What the task asks
The lines you need are those holding the word "height"; pull them from the material.

Working data
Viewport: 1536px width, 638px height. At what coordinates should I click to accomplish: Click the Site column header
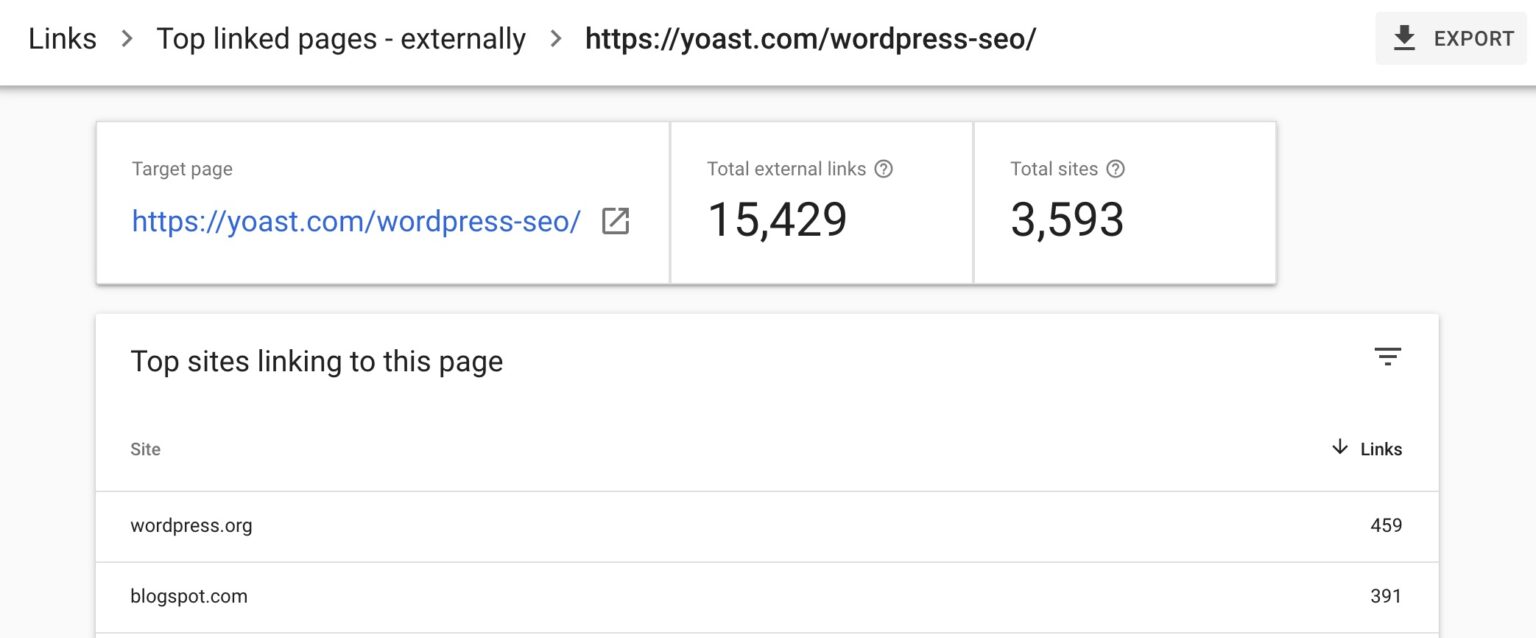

...

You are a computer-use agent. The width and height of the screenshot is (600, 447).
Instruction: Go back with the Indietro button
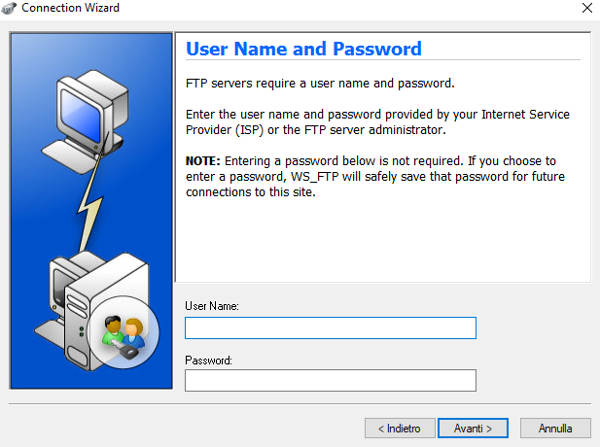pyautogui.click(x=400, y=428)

...

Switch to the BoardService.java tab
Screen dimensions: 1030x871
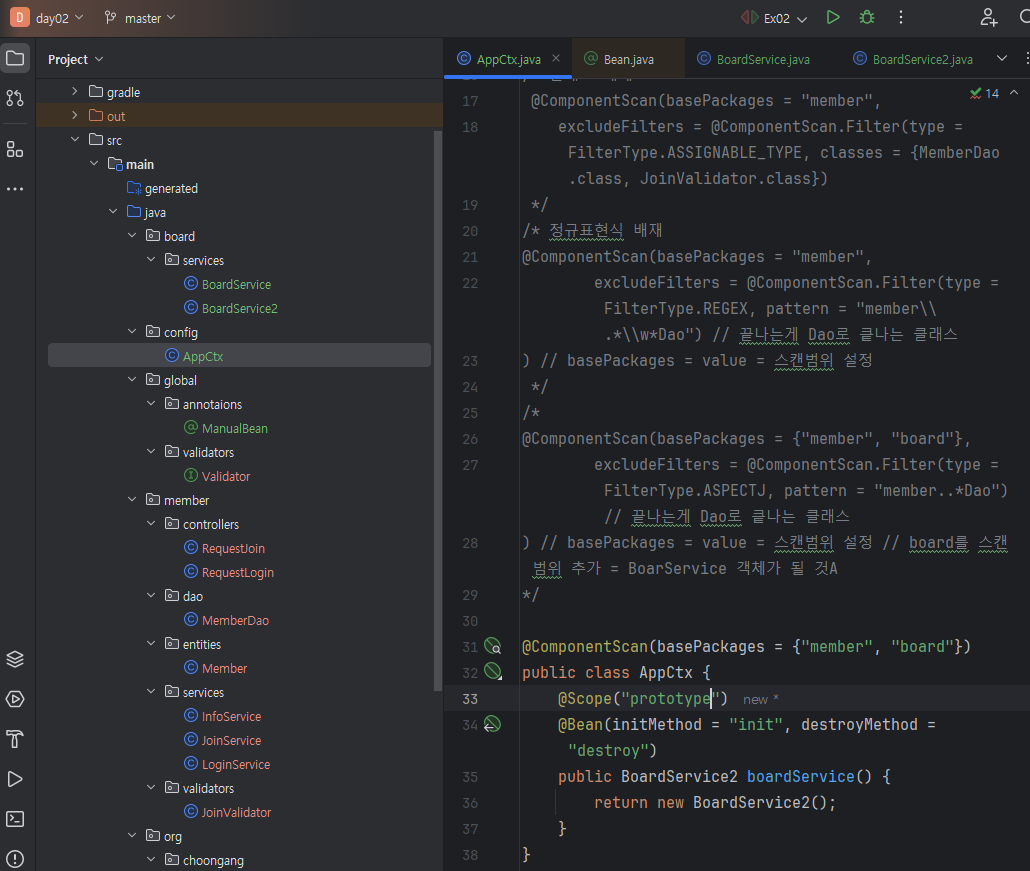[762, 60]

Response area
Viewport: 1536px width, 638px height. At what coordinates should I click to accomplish: Click the Site column header
You are a computer-use agent. The width and height of the screenshot is (600, 447).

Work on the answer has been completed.